■ **Try it**
From the entries below, work out the number of lines that hold the word "computer", and give that number alone.

Saved entries

——————————

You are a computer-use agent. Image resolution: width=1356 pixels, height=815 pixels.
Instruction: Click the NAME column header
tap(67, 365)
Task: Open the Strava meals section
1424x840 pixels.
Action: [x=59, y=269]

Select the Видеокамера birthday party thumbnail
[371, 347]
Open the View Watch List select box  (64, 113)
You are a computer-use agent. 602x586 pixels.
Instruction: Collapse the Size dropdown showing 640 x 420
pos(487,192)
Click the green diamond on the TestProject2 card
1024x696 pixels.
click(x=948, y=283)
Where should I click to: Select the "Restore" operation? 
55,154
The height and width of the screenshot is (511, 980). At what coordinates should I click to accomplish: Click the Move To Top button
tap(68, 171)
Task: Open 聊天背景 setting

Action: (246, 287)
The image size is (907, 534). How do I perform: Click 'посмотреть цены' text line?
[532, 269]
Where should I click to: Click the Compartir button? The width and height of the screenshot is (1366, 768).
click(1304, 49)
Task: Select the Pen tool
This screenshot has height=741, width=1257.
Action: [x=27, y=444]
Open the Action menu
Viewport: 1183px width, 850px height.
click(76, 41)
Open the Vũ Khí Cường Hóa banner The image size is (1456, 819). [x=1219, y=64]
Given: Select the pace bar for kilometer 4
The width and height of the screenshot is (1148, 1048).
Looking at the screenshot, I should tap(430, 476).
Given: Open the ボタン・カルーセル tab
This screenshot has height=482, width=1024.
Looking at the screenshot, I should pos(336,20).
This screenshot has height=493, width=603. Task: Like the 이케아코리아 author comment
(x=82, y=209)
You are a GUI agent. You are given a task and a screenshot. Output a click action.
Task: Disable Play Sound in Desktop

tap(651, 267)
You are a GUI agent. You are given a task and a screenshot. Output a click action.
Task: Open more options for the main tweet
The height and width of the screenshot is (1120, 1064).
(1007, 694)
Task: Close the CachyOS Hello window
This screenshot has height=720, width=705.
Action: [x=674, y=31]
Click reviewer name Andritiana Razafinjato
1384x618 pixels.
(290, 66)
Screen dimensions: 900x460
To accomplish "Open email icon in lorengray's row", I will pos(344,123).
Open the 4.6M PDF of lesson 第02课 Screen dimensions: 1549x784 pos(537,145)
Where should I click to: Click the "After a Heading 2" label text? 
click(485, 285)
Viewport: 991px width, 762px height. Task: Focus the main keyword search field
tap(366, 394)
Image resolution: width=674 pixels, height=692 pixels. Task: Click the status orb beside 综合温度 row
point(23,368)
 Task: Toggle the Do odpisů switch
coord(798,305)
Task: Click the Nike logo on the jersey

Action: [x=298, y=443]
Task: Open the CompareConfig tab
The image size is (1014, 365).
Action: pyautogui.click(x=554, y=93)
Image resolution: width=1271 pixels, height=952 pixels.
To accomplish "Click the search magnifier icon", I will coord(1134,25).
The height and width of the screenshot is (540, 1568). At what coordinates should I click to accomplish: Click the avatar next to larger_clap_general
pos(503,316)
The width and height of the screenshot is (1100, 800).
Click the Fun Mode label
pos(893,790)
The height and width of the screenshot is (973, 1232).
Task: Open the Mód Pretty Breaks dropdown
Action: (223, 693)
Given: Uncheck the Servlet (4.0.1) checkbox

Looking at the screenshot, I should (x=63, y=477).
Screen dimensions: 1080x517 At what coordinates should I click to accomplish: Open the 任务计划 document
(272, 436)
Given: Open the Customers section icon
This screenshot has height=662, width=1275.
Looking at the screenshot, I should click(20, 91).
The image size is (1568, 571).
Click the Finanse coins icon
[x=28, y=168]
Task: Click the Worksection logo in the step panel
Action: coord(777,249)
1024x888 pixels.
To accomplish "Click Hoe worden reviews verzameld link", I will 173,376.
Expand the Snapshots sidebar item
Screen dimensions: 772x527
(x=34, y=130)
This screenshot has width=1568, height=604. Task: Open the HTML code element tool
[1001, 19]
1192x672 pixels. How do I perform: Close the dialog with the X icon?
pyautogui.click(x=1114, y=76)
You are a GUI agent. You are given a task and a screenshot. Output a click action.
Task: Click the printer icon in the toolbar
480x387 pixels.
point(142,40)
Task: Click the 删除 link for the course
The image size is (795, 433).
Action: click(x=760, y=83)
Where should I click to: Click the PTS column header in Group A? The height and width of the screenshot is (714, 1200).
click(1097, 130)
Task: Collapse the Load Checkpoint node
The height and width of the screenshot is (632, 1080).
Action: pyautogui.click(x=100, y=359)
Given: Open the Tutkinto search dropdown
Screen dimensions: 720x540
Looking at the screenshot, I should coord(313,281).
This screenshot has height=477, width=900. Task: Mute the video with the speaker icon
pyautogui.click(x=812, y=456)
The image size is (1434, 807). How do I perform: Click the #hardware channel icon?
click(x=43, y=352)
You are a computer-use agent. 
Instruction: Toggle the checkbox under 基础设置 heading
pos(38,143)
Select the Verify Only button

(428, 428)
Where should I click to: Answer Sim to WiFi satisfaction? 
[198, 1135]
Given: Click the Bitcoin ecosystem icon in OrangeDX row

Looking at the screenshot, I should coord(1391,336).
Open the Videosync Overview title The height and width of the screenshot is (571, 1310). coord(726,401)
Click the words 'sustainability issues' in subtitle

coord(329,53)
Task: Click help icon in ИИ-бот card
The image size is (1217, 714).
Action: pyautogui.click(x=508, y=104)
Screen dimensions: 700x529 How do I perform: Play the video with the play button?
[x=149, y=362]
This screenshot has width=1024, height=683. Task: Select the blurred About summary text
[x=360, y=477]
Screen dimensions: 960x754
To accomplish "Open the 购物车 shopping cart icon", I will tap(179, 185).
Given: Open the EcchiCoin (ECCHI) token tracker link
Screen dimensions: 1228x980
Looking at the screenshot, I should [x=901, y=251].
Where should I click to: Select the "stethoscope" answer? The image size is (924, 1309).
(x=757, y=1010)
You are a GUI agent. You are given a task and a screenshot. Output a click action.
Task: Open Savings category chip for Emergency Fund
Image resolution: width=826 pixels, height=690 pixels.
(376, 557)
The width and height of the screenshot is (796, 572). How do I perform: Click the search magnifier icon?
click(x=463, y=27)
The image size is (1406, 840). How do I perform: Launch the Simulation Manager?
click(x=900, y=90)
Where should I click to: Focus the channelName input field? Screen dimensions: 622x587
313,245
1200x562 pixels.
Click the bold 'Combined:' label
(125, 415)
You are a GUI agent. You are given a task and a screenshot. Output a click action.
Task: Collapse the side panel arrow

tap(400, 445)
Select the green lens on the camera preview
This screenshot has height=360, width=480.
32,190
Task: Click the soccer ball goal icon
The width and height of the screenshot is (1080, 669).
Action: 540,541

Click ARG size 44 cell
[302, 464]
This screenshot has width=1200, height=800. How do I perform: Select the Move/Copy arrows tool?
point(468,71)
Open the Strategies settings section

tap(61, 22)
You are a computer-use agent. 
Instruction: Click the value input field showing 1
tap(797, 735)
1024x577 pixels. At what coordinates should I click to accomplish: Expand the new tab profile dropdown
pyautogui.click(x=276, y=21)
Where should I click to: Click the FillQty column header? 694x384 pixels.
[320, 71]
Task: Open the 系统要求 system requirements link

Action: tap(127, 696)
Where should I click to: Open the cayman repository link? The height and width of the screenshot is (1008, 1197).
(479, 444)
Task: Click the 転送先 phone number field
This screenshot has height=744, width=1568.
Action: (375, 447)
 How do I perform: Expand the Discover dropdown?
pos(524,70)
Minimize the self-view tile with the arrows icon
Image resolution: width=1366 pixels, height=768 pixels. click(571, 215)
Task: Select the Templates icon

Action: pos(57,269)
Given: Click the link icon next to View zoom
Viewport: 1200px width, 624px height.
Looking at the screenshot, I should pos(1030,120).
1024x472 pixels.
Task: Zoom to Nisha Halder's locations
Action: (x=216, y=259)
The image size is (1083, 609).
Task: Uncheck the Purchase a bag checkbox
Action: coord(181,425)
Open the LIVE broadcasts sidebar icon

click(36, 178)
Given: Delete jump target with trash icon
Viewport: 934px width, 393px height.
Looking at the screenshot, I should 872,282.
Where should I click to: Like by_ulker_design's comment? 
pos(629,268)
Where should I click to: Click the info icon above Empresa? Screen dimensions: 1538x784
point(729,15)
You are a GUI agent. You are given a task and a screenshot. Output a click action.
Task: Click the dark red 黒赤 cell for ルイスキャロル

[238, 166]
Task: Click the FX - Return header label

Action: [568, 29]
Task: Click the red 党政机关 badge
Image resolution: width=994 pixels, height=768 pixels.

——————————

■ **Answer for the task**
4